Instructions for the task: Reproduce the line with "You are a computer-use" and everything after it in the listing below, exactly, both ends included. No pictures.

Recorded information:

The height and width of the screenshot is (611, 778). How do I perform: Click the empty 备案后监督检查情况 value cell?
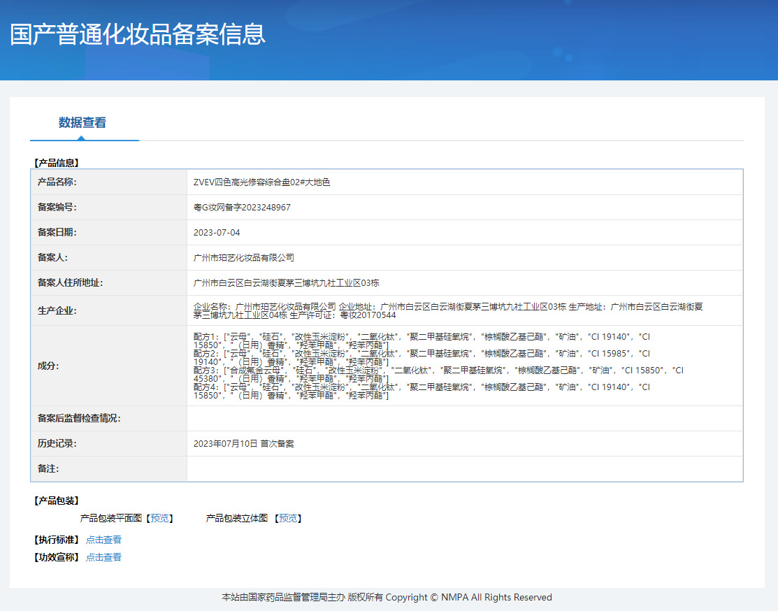(x=464, y=419)
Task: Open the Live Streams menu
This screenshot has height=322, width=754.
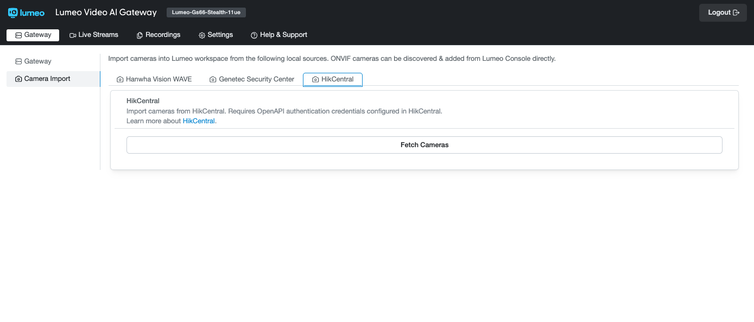Action: (x=94, y=35)
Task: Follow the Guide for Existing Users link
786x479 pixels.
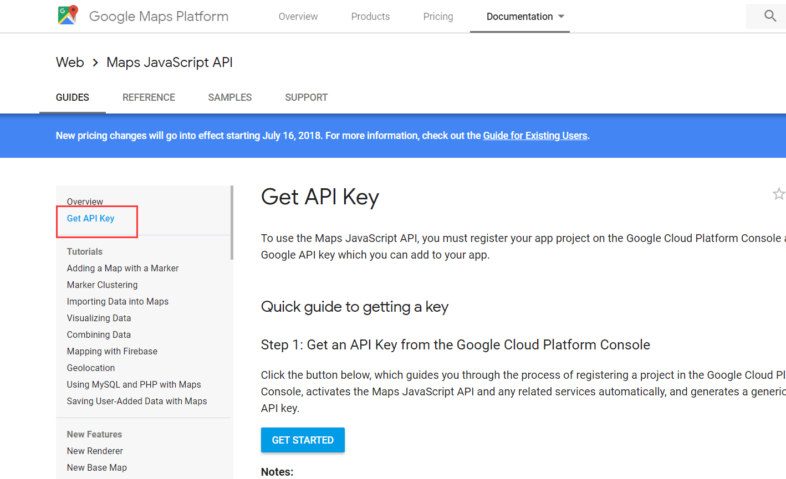Action: 535,136
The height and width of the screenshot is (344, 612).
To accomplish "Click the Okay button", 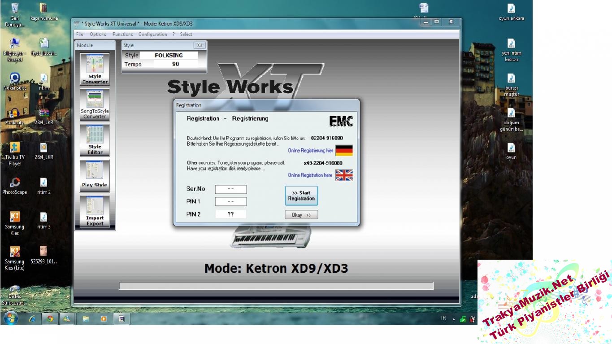I will pyautogui.click(x=301, y=215).
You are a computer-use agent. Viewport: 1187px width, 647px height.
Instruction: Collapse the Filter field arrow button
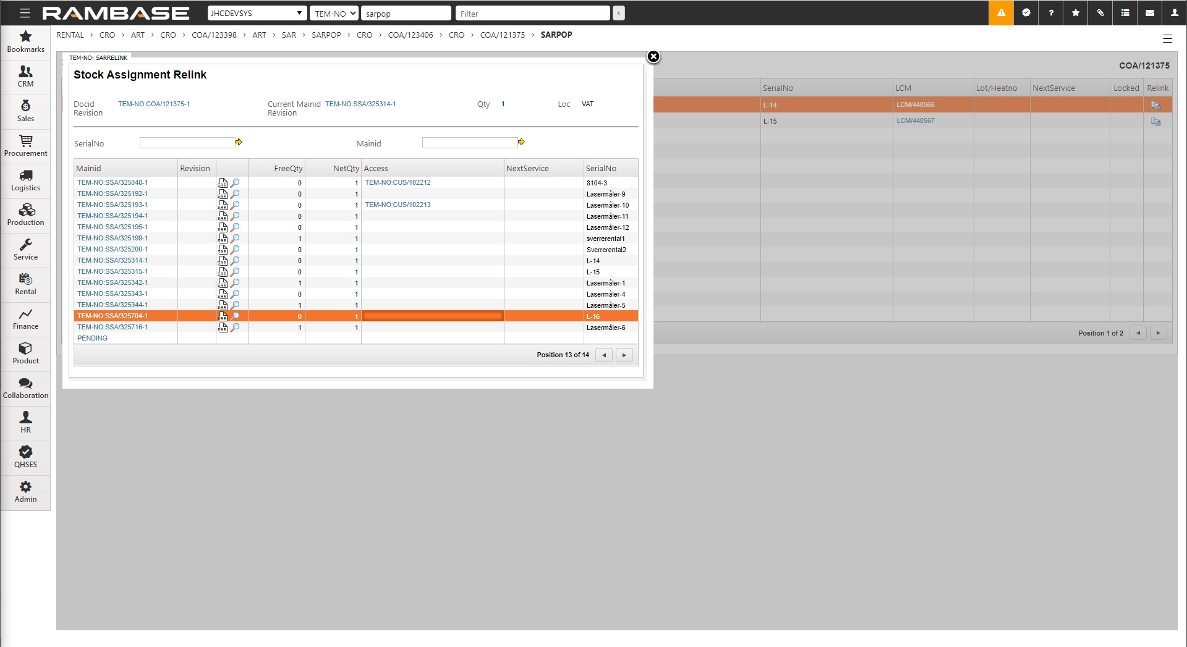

Answer to this problem:
You are a computer-use agent. Viewport: 1187px width, 647px height.
Instruction: Collapse the Filter field arrow button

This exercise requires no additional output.